3. Work directly with younger girls over six activity sessions. This might be assisting girls on journey activities (in addition to what she did for her LiA), badge activities, or other sessions. She might work with a group at their meetings, day camp, council events or service unit events or activities. The council membership and program staff can assist Cadettes in finding a group of Brownies and an adult volunteer to partner with.
4. Once girls have completed these requirements they must have the adult volunteer mentor sign their time log and turn this in when they purchase their PA pin from a GSMW council store. (Girls must complete the requirements in order to receive their pins.)
What are the Counselor-in-Training (CIT l and CIT ll) Awards?
Seniors or Ambassadors interested in mentoring younger girls in a resident camp setting can earn the Counselor-in-Training awards. As girls earn these awards, they build skills that can help them become camp counselors. To earn the Counselor-in-Training awards:
1. Girls must have completed ninth grade.
2. Register to take this leadership course at one of the council’s summer residence camps.
3. Work at camp with younger girls over the course of a camp session.

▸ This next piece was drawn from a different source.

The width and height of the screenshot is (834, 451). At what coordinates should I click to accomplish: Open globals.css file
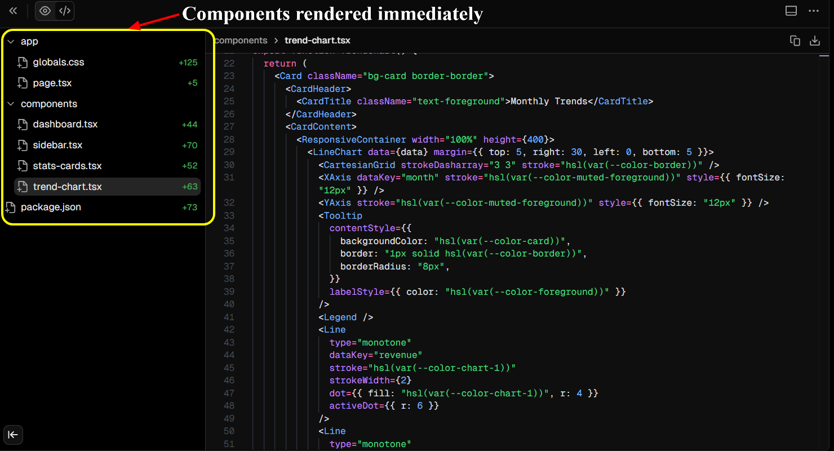tap(59, 63)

4. To earn the CIT ll award, girls must have completed CIT l.
What is the Volunteer-in-Training (VIT) Award?
The Volunteer in Training (VIT) award is for Girl Scout Seniors and Ambassadors who would like to mentor a Girl Scout Daisy, Brownie, Junior or Cadette group outside of the camp experience. If a girl has completed ninth grade she is eligible to earn this award. (A girl may take the VIT training in the spring of her ninth grade year but may not earn the award until she is in 10th grade.) A Volunteer-in-Training project needs to span a three-to-sixth month period. To earn the VIT award, a girl:
1. Finds an adult volunteer mentor who is currently the volunteer for a group of girls at the level she’d like to work with. This volunteer will help her through her training and internship, and she’ll help the volunteer with her group of girls for a three-to-sixth month period. The council membership or program staff can assist girls in locating a volunteer if necessary.
2. Complete a council sponsored Volunteer-in-Training leadership course.
3. Creates and implements a thoughtful journey project that lasts over four or more sessions. Volunteers-in-Training might also help girls with a Take Action project. The VIT is responsible for designing, planning and evaluating the activities. If a girl is passionate about a topic such as art or technology she could design the activities around this topic.
4. Once girls have completed these requirements they must have the adult volunteer mentor sign their time log and turn this in when they purchase their VIT pin from a GSMW council store. (Girls must complete the requirements in order to receive their pins.)